UABDivulga - Barcelona recerca i innovació

The endocannabinoid system (eCBs) is a complex intracellular signaling system that involves three core components (endocannabinoids, receptors, and enzymes) that contribute to regulating several physiological functions. Over the past few decades, the study of the eCBs has garnered closed attention in the psychiatry area due to its involvement in diverse neurotransmitter systems implied in several brain functions (such as cognition, emotion, and impulsivity). The eCBs could enhance motivation levels for different natural and learned rewards (e.g., palatable food, sex, money, or drugs), since stimulating dopaminergic signaling could play a key role in controlling behavioral responses. 

Anandamide (AEA) and 2-arachidonoylglycerol (2-AG) are arguably the two most studied eCBs. It has been postulated that the action of these two endogenous ligands may regulate short- and long-term synaptic plasticity in areas related to reward processing, being dysfunctional changes in neuroplasticity linked to substance and nonsubstance addiction. Therefore, these components could be proposed as a potential therapeutic target in addictive behaviors, with the aim of reducing reward consumption and craving, as well as subsequent relapse.

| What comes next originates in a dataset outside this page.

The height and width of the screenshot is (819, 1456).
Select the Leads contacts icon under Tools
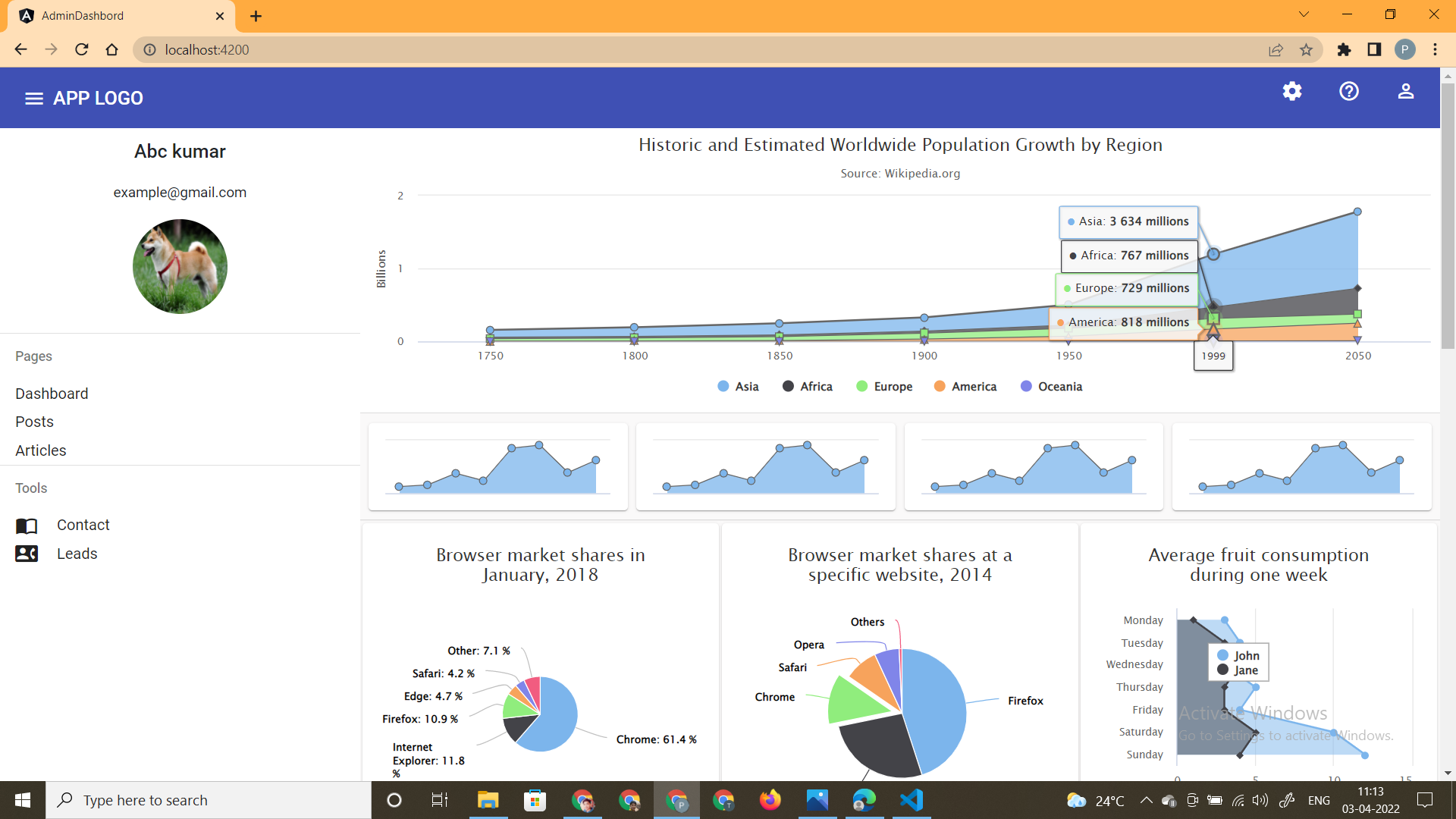[x=27, y=554]

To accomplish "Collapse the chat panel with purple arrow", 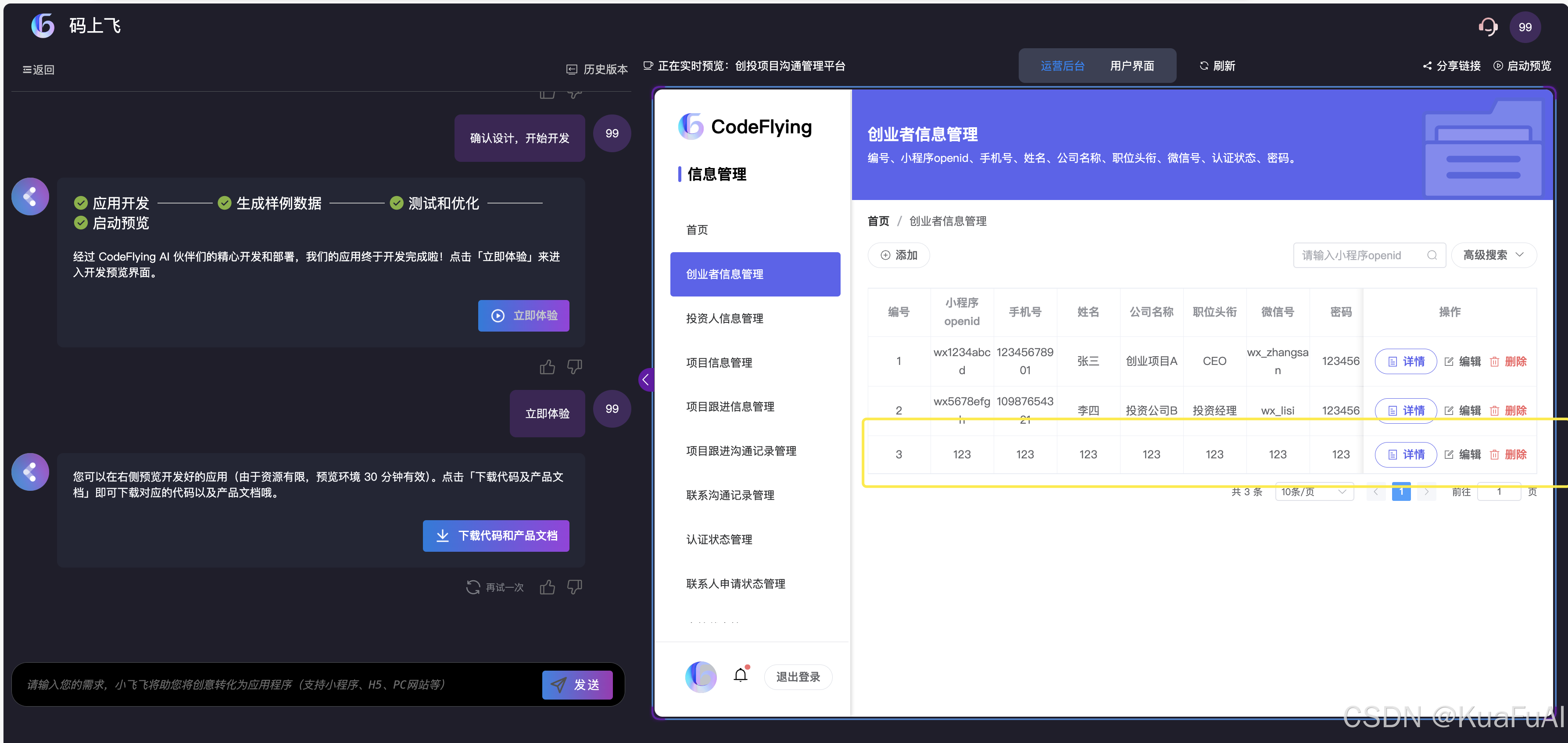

Most of the results for eCBs in the psychiatry area have been obtained through the study of opioid effects in humans and animal models. But the empirical evidence available is low, particularly for other addictive conditions different to substance related disorders. 
A study in which Professor Roser Granero (Department of Psychobiology and Methodology of UAB) has participated, aimed to assess the role of eCBs in patients who met clinical criteria for gambling disorder (GD). This is a behavioral addiction characterized by recurrent maladaptive gambling behavior with the consequence of clinical impairment. Specifically, we analyzed and compared overnight fasting plasma concentrations of AEA and 2-AG between the GD patients versus healthy control subjects. In addition, we also explored the potential mediating role of clinical and neuropsychological measures into the relationship between AEA and 2-AG with GD severity. The sample of this work included n=166 adult outpatients with GD (male and female, mean age 39 years old) and n=41 HC. 

Our study showed that plasma AEA concentrations were higher in patients with GD compared with HC, but no differences in 2-AG were observed. In addition, we considered interesting that AEA and 2-AG concentrations were related to GD severity, with novelty seeking mediating relationships. Novelty seeking is a personality trait characteristic of individuals with preference for new experiences and novel stimuli with intense emotional sensations. High levels in this dimensions reflect excitement, are related with risk-related cognitive processes and predict risky behaviors (such as addictive acts). 

The results of our work reinforce the hypothesis that cannabinoid receptors and their endogenous ligands could influence neuronal circuits (such as the mesocorticolimbic pathways) implicated in reward and addiction systems, including nonsubstance addictive behaviors. Since AEA and 2-AG may perhaps participate in the onset of problematic gambling and the progression to loss of control and compulsion in the development of GD, we believe that the plasma concentrations of both endocannabinoids could contribute to the accurate identification of endophenotypes and help to improve diagnosis and optimize personalized approaches addressed to prevent and treat this complex addiction.